• **Objectif**
Dans le matériel ci-dessous, recopiez à l'identique le passage allant de la ligne qui contient « Task: Go to previous day before 18/2/16 » jusqu'à la ligne qui contient « Looking at the screenshot, I should click(x=20, y=36). », ces deux lignes comprises.

• • • •

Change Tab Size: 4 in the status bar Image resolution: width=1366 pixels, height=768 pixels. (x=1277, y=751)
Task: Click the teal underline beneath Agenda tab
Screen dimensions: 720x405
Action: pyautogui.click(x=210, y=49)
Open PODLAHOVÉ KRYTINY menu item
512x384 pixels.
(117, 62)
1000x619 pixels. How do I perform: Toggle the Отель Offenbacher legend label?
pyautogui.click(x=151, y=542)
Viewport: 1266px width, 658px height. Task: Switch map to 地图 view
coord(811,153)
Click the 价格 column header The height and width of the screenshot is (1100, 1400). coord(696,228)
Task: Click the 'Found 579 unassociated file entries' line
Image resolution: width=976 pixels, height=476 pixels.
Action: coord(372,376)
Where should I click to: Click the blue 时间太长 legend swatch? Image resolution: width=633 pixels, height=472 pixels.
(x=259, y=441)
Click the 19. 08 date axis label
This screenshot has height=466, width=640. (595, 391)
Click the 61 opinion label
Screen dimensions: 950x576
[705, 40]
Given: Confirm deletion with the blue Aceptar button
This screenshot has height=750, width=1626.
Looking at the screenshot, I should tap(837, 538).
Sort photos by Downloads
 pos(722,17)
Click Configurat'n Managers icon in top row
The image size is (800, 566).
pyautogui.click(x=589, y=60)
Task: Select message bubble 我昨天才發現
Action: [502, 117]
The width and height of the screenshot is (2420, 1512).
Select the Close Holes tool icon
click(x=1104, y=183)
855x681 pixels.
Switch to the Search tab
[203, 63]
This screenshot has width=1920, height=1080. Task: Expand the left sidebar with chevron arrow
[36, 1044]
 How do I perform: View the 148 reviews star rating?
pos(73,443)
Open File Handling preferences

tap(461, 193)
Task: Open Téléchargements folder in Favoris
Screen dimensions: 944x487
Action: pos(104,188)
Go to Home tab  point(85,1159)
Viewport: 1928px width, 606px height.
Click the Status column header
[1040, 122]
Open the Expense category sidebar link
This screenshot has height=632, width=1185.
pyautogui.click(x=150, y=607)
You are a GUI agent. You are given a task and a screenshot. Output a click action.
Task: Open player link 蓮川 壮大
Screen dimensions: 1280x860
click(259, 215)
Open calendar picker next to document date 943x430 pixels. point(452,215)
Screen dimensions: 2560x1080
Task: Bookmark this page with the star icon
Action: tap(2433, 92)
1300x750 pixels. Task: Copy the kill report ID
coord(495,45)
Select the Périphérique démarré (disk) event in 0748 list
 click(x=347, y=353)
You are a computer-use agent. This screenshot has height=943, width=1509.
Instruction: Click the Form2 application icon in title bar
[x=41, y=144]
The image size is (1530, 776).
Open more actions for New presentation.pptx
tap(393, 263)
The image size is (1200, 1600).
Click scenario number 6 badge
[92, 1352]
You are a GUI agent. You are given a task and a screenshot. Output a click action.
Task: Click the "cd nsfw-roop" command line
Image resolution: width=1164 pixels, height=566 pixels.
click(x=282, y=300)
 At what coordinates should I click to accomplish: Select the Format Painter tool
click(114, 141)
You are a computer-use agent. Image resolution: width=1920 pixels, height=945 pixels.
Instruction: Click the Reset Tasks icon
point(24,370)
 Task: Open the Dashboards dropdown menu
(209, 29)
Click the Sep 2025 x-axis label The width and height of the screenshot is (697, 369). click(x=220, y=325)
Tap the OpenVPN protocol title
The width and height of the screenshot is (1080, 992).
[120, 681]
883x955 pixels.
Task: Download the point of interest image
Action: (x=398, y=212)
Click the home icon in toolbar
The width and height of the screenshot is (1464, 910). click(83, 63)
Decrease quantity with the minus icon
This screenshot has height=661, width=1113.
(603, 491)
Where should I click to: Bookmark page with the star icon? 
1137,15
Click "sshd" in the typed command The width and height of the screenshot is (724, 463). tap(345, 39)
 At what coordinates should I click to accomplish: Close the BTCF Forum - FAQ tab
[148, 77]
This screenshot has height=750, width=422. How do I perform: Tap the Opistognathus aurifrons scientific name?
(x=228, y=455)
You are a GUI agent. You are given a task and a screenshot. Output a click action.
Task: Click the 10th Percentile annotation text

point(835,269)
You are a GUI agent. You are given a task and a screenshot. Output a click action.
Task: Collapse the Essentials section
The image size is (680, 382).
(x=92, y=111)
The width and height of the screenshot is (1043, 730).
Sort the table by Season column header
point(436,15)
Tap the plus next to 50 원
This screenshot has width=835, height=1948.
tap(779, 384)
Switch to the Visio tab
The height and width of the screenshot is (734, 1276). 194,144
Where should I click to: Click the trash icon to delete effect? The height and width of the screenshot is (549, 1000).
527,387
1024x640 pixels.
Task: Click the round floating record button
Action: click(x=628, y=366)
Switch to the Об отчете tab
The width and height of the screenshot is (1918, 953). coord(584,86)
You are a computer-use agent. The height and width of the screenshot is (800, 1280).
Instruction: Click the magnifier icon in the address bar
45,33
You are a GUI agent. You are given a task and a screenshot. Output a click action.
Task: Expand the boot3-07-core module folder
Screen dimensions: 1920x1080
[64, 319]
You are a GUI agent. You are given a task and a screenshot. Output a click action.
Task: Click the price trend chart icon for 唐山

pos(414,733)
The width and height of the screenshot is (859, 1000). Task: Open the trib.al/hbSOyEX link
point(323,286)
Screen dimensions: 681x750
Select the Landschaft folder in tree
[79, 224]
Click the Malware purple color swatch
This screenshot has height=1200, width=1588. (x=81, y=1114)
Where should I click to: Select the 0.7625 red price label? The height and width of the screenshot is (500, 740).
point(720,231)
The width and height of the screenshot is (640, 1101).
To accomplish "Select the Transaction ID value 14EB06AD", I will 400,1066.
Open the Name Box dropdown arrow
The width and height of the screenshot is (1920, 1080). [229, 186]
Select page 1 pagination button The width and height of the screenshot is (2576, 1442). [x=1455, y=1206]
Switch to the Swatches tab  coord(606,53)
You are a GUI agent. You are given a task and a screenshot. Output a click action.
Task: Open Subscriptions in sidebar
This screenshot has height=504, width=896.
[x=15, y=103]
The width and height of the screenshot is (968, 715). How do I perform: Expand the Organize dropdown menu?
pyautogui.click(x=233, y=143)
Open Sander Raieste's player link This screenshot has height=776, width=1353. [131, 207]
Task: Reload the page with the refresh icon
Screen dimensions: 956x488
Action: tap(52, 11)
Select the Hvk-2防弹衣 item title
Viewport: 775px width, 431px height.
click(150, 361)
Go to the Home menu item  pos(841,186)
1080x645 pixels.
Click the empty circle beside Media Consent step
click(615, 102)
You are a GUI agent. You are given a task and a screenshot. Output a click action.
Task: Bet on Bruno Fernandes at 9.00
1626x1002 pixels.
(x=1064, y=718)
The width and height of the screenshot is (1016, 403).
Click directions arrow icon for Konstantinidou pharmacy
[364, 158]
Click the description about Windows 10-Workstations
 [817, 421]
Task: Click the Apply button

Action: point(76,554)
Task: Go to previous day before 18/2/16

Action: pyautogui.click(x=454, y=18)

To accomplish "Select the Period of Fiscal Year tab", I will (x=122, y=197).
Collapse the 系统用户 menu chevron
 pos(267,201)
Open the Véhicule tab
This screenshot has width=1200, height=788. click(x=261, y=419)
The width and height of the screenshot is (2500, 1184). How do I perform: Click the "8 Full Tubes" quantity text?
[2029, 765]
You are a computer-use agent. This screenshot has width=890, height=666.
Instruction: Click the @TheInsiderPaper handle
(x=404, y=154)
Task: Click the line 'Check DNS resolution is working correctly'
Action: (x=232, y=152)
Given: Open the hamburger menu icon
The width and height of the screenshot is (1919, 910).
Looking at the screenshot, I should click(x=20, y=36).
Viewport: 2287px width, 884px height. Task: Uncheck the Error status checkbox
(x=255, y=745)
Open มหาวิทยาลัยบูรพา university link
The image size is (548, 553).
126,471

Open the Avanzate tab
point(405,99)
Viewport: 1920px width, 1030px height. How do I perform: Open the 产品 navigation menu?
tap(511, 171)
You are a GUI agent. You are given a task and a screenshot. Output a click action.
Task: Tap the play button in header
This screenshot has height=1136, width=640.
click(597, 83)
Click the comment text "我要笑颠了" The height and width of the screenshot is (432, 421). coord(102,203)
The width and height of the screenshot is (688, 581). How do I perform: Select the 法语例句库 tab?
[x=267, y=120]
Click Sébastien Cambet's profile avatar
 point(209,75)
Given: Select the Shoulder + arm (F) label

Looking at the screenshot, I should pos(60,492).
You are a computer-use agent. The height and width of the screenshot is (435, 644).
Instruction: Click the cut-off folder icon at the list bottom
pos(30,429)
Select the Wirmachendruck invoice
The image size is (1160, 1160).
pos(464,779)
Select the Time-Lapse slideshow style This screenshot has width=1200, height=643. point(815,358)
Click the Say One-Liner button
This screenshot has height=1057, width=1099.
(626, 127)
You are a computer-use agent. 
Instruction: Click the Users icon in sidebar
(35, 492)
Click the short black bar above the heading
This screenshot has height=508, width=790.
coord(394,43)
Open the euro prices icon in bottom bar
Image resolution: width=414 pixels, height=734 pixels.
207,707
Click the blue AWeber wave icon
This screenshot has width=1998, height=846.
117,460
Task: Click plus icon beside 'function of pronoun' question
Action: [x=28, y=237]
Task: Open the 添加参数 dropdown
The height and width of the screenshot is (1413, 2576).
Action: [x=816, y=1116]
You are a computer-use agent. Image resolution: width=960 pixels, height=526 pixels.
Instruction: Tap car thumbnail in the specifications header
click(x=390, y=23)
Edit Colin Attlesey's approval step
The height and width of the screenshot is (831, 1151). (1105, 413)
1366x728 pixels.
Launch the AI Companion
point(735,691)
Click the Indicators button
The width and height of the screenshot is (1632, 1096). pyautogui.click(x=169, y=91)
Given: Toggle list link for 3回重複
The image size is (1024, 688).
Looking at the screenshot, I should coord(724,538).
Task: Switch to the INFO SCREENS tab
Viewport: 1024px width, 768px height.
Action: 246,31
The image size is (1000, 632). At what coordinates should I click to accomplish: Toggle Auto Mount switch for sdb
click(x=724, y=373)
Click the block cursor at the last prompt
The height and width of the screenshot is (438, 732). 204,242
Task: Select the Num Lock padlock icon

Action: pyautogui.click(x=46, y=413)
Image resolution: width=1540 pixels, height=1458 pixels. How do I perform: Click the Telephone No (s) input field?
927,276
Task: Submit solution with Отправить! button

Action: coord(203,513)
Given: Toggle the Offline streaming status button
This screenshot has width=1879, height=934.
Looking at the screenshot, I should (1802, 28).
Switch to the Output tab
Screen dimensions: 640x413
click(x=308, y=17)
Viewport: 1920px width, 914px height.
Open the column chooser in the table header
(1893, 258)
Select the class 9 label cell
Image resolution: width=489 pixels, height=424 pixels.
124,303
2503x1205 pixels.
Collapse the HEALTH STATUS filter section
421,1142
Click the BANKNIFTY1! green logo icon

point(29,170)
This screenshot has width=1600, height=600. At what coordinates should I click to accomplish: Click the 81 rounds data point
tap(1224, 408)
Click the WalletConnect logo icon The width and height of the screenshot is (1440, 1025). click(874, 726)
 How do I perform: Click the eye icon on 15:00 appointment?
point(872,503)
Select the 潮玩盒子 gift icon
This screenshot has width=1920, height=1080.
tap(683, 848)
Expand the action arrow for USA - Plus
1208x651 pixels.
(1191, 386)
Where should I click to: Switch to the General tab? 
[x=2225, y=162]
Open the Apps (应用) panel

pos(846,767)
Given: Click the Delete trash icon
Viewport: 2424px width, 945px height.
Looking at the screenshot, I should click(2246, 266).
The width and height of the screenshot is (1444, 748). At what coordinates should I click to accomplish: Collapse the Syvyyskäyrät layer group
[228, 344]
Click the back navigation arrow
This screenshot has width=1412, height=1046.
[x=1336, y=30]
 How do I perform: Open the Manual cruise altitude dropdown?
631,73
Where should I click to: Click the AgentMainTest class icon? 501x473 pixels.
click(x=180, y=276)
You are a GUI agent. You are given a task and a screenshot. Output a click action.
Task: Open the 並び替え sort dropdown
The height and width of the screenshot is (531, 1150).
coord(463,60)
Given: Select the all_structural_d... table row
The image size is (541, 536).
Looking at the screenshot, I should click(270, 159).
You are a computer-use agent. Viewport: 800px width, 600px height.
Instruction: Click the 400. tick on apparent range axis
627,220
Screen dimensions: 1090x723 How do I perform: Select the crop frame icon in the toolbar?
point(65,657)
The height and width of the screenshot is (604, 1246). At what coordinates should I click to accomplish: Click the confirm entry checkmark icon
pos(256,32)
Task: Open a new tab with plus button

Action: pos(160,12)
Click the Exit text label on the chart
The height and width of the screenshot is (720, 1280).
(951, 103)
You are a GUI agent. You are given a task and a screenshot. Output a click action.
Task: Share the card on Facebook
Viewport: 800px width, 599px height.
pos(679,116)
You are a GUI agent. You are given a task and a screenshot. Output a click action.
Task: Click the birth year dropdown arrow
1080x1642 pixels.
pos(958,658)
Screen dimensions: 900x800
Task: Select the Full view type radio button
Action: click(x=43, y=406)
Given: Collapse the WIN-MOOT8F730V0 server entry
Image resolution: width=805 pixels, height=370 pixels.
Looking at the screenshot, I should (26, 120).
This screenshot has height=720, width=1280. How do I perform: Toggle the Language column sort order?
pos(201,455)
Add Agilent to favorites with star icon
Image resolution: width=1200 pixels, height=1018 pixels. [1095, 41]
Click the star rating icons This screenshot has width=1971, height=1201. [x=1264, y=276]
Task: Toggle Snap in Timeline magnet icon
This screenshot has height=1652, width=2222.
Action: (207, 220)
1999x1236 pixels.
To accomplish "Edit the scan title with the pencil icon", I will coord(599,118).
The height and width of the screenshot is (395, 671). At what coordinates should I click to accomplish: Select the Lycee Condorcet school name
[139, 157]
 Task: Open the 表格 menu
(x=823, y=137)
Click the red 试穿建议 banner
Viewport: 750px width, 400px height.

• • • •

• **Résultat de l'exercice**
Task: Go to previous day before 18/2/16

Action: pyautogui.click(x=454, y=18)

To accomplish "Select the Period of Fiscal Year tab", I will (x=122, y=197).
Collapse the 系统用户 menu chevron
 pos(267,201)
Open the Véhicule tab
This screenshot has width=1200, height=788. click(x=261, y=419)
The width and height of the screenshot is (2500, 1184). How do I perform: Click the "8 Full Tubes" quantity text?
[2029, 765]
You are a computer-use agent. This screenshot has width=890, height=666.
Instruction: Click the @TheInsiderPaper handle
(x=404, y=154)
Task: Click the line 'Check DNS resolution is working correctly'
Action: (x=232, y=152)
Given: Open the hamburger menu icon
The width and height of the screenshot is (1919, 910).
Looking at the screenshot, I should click(x=20, y=36).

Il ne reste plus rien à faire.